Der Yogapraxis mehr Zeit einzuräumen, das bedeutet nicht nur den Körper zu trainieren. Wenn ich es mir erlaube, still zu werden, kann ich meiner inneren Stimme, meiner Intuition lauschen. Sie nicht zu hören, bedeutet, meinen Kompass auf meinem Weg durchs Leben zu verlieren, mein Korrektiv, wenn ich mal falsch abbiege. Wie oft packen wir unser Leben zu voll, eilen von Projekt zu Projekt, statt innezuhalten. Viel zu selten erlauben wir es uns, nichts Kluges zu denken, zu sagen, zu planen, Momente, in denen wir niemand sein und keine Erwartungen erfüllen müssen.
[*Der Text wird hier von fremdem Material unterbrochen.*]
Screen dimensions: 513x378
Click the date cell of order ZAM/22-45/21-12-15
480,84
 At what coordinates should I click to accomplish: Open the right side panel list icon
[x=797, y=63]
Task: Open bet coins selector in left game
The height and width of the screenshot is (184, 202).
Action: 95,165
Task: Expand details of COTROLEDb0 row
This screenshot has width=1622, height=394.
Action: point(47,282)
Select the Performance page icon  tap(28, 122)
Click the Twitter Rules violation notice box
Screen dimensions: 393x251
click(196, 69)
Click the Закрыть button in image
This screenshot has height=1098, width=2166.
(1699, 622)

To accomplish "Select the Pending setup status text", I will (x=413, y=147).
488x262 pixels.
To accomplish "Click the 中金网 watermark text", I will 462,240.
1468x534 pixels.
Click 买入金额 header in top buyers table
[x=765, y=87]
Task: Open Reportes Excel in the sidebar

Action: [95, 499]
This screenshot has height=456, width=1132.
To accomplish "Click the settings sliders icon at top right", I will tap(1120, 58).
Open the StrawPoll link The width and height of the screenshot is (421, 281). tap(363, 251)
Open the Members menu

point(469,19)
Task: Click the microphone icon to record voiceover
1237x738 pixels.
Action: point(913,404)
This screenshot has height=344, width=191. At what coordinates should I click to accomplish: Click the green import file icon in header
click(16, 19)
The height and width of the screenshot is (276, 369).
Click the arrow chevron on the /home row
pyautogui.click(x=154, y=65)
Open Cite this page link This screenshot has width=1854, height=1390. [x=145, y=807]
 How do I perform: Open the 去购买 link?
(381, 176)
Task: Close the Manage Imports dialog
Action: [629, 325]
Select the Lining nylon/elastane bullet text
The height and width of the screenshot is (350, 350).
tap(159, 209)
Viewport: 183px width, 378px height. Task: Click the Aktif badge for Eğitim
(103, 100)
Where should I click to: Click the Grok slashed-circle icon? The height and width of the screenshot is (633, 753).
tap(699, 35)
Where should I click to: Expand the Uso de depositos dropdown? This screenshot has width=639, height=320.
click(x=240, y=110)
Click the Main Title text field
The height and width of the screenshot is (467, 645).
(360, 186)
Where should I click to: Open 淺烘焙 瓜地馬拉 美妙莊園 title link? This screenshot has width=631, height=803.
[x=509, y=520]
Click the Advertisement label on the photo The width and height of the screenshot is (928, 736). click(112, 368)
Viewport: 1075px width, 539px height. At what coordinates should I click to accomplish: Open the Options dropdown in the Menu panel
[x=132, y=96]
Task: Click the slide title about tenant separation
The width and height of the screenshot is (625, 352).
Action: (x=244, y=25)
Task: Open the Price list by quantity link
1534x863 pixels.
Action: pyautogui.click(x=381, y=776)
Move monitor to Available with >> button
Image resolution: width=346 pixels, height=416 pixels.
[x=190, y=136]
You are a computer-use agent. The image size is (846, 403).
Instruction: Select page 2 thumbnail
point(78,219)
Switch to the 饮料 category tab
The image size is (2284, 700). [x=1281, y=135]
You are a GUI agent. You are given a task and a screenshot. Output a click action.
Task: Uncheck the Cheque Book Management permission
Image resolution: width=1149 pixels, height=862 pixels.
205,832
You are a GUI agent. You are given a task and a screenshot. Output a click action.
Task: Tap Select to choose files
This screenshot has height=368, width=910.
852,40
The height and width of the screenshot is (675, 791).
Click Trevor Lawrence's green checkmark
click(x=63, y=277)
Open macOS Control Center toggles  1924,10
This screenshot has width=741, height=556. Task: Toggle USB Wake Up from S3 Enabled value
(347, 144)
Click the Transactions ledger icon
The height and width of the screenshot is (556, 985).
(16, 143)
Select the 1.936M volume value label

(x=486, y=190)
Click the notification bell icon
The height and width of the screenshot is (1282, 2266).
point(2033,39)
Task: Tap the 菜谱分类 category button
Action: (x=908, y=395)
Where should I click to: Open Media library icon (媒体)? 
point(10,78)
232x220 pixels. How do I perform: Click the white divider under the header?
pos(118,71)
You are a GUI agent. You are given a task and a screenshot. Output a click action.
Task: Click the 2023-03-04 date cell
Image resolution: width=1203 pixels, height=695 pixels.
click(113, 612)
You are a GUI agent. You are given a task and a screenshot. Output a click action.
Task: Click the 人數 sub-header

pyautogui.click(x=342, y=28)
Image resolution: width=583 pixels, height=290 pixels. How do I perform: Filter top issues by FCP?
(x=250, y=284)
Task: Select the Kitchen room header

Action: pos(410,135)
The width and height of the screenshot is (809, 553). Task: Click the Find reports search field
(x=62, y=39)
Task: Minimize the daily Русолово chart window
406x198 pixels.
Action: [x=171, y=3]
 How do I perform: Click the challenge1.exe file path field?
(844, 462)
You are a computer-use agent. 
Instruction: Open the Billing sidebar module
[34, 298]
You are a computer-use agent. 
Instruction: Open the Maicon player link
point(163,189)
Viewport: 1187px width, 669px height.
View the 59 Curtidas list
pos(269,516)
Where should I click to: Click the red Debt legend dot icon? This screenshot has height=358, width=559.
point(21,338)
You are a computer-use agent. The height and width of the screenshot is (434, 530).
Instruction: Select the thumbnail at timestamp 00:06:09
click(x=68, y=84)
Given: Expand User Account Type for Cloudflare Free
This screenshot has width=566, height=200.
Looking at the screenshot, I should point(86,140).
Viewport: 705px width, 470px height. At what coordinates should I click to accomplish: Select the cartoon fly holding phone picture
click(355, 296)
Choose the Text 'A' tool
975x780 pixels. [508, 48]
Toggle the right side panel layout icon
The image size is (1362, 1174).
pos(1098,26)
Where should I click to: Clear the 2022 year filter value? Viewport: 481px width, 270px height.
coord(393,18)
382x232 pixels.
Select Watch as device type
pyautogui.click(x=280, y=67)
Den Zustand, der sich während des einwöchigen Retreats eingestellt hat, würde ich als „zurückgesetzt auf Werkszustand“ beschreiben und ich bin erstaunt, dass dies tatsächlich schon nach sieben Tagen möglich ist. Dieses Gefühl wird mich tatsächlich noch einige Wochen begleiten, mit anderen Worten: das Yogaretreat war eine extrem gute und nachhaltige Investition. Deshalb wird es mein Geschenk an mich selbst sein, mir einmal im Jahr Zeit für Yoga und meine Seelenhygiene zu gönnen.

Übrigens bleiben Handy und Fernseher jetzt häufig einfach mal ausgeschaltet und ich schreibe wieder Tagebuch: Wofür bin ich heute dankbar, was hat mir Kraft gegeben, was hat sie mir genommen? Klingt simpel, ist aber unheimlich effektiv, um das Bewusstsein zu schärfen. Welcher Effekt sich wohl nach 2 Wochen einstellt? Ich werde es in 2024 herausfinden. In diesem Sinne: Namasté.

Anmerkung der Redaktion:

Dieser Artikel ist vor der ARD Reportage „Yoga – um welchen Preis?“ erschienen. Wir unterstützen das dort thematisierte Verhalten nicht und sprechen somit auch keine Empfehlung für Yoga Vidya aus.